Available records:
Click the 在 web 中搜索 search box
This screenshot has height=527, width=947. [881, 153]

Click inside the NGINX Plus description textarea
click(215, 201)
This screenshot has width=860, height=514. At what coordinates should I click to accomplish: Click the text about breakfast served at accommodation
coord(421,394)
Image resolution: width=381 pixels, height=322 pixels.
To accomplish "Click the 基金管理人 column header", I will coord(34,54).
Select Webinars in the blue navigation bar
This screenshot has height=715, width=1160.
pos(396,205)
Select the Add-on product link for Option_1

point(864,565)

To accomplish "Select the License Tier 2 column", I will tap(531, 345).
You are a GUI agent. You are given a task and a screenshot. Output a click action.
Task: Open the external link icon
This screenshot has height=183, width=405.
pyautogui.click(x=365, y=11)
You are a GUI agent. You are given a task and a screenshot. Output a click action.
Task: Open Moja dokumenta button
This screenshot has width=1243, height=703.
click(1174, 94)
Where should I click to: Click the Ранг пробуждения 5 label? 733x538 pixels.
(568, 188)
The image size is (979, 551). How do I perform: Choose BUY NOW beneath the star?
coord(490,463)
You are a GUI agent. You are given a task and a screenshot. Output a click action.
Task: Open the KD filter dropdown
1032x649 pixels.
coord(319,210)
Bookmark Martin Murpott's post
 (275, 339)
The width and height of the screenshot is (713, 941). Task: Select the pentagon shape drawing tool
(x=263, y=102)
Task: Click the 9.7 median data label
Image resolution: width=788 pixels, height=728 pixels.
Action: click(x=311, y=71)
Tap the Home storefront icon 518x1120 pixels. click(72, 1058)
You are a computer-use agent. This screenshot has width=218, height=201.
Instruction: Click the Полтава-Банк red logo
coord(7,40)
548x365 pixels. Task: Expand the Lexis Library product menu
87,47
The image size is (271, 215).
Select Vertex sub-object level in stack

Work to complete: Convert every line of the listing above into a numbered list, dropping the blank lines.

Complete response:
1. Click the 在 web 中搜索 search box
2. This screenshot has height=527, width=947. [881, 153]
3. Click inside the NGINX Plus description textarea
4. click(215, 201)
5. This screenshot has width=860, height=514. At what coordinates should I click to accomplish: Click the text about breakfast served at accommodation
6. coord(421,394)
7. Image resolution: width=381 pixels, height=322 pixels.
8. To accomplish "Click the 基金管理人 column header", I will coord(34,54).
9. Select Webinars in the blue navigation bar
10. This screenshot has height=715, width=1160.
11. pos(396,205)
12. Select the Add-on product link for Option_1
13. point(864,565)
14. To accomplish "Select the License Tier 2 column", I will tap(531, 345).
15. You are a GUI agent. You are given a task and a screenshot. Output a click action.
16. Task: Open the external link icon
17. This screenshot has height=183, width=405.
18. pyautogui.click(x=365, y=11)
19. You are a GUI agent. You are given a task and a screenshot. Output a click action.
20. Task: Open Moja dokumenta button
21. This screenshot has width=1243, height=703.
22. click(1174, 94)
23. Where should I click to: Click the Ранг пробуждения 5 label? 733x538 pixels.
24. (568, 188)
25. The image size is (979, 551). How do I perform: Choose BUY NOW beneath the star?
26. coord(490,463)
27. You are a GUI agent. You are given a task and a screenshot. Output a click action.
28. Task: Open the KD filter dropdown
29. 1032x649 pixels.
30. coord(319,210)
31. Bookmark Martin Murpott's post
32.  (275, 339)
33. The width and height of the screenshot is (713, 941). Task: Select the pentagon shape drawing tool
34. (x=263, y=102)
35. Task: Click the 9.7 median data label
36. Image resolution: width=788 pixels, height=728 pixels.
37. Action: click(x=311, y=71)
38. Tap the Home storefront icon 518x1120 pixels. click(72, 1058)
39. You are a computer-use agent. This screenshot has width=218, height=201.
40. Instruction: Click the Полтава-Банк red logo
41. coord(7,40)
42. 548x365 pixels. Task: Expand the Lexis Library product menu
43. 87,47
44. The image size is (271, 215).
45. Select Vertex sub-object level in stack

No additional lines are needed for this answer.